Di samping itu, Irma meminta BGN secara terbuka menjelaskan standar menu yang akan disajikan dalam setiap MBG. Irma mengatakan, pada masa awal sidang 2025, komisinya akan langsung memanggil BGN untuk meminta keterangan terkait hal-hal tersebut.
“Nanti di RDP (rapat dengar pendapat) awal masa sidang 2025, tentu kita akan perjelas ini dengan Gadan Gizi Nasional karena ini memang program yang harus dikawal,” jelas Irma melalui telepon pada Kamis, 5 Desember 2024.
Pejabat Humas BGN Kombes Pol Lalu Muhammad Iwan Mahardan mengakui beberapa hal terkait MBG memang mengalami perubahan, termasuk nama, tujuan, teknis pelaksanaan, anggaran, dan menu. Itu, menurut Iwan, merupakan hal wajar mengingat kini program MBG masih dalam proses perencanaan dan uji coba.
BGN, sambung Iwan, masih terus berproses meramu teknis pelaksanaan yang tepat agar dapat diterima dengan baik oleh target penerima manfaat MBG. Menu makannya juga tengah dikaji bersama para ahli gizi dari Perhimpunan Ahli Gizi Indonesia (Persagi) agar dapat disesuaikan dengan tujuannya.
Iwan mengatakan BGN akan terus melakukan evaluasi selama proses uji coba dan pelaksanaannya. Tim ahli gizi di BGN akan mengukur peningkatan IQ para penerima manfaat sebagai ukuran keberhasilan dari program tersebut.
“Nanti diukur secara intelektual. Dilihat nilai-nilai siswa sebelum diberi makan bergizi dan setelah diberi makan bergizi. Diharapkan dapat meningkatkan semangat belajar siswa,” ungkap Iwan saat ditemui detikXdi kantornya pekan lalu.
Evaluasi juga akan dilakukan Komisi IX Dewan Perwakilan Rakyat sebagai mitra kerja BGN. Anggota Komisi IX Ashabul Kahfi mengatakan DPR sudah memiliki sejumlah indikator untuk mengukur keberhasilan program MBG. Indikator tersebut didapat dari data sejumlah lembaga baik nasional maupun internasional yang menyajikan angka-angka spesifik terkait stunting dan IQ masyarakat Indonesia.
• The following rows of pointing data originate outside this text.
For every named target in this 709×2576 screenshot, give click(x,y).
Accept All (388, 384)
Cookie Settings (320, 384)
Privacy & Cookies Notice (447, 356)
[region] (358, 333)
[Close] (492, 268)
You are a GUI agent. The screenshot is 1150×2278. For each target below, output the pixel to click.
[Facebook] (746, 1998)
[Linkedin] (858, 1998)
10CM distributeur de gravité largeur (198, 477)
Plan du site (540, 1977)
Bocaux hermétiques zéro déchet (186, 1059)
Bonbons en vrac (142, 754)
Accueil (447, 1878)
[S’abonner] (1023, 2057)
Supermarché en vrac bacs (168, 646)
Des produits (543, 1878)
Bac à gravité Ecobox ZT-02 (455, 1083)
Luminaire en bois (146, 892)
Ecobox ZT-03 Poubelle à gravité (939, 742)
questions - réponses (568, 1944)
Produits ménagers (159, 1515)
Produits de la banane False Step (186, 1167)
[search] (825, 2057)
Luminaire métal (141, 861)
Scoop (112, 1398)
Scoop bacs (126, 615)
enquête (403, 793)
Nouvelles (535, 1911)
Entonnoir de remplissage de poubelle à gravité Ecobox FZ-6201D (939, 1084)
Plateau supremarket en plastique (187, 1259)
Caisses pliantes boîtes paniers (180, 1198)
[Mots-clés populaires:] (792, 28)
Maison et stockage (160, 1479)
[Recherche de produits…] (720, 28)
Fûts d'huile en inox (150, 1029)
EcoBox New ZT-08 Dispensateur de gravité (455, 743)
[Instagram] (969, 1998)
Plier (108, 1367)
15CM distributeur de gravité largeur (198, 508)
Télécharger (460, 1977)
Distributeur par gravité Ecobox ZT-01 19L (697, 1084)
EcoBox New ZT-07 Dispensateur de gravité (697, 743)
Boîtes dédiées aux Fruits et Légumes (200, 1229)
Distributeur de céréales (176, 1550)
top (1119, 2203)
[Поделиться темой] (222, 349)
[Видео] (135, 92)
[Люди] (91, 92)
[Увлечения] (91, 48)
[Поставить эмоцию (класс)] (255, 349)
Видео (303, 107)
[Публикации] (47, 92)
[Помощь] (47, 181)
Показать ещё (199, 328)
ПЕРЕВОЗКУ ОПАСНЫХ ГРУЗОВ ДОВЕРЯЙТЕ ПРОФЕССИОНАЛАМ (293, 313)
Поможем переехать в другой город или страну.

Untuk stunting, misalnya, DPR berpatokan pada hasil Survei Kesehatan Indonesia (SKI) yang menyebut prevalensi stunting saat ini masih di angka 21,5 persen. Jauh dari target pencapaian 14 persen pada 2024. Sementara itu, terkait IQ, data World Population Review (WPR) bakal menjadi patokan. Berdasarkan data WPR, rata-rata IQ masyarakat Indonesia saat ini berada di level 78,49. Jauh di bawah rata-rata IQ global, yang berkisar pada angka 85-115. Indonesia bahkan menempati posisi ke-10 dengan rata-rata IQ terendah dari 11 negara di ASEAN.
“Kita lihat apakah setelah ini akan ada perubahan atau tidak. Jadi kita awasi saja prosesnya sembari kita dorong terus-menerus ya karena ini program yang menurut saya sangat mulia ya, memberi makan masyarakat,” pungkas Kahfi pekan lalu.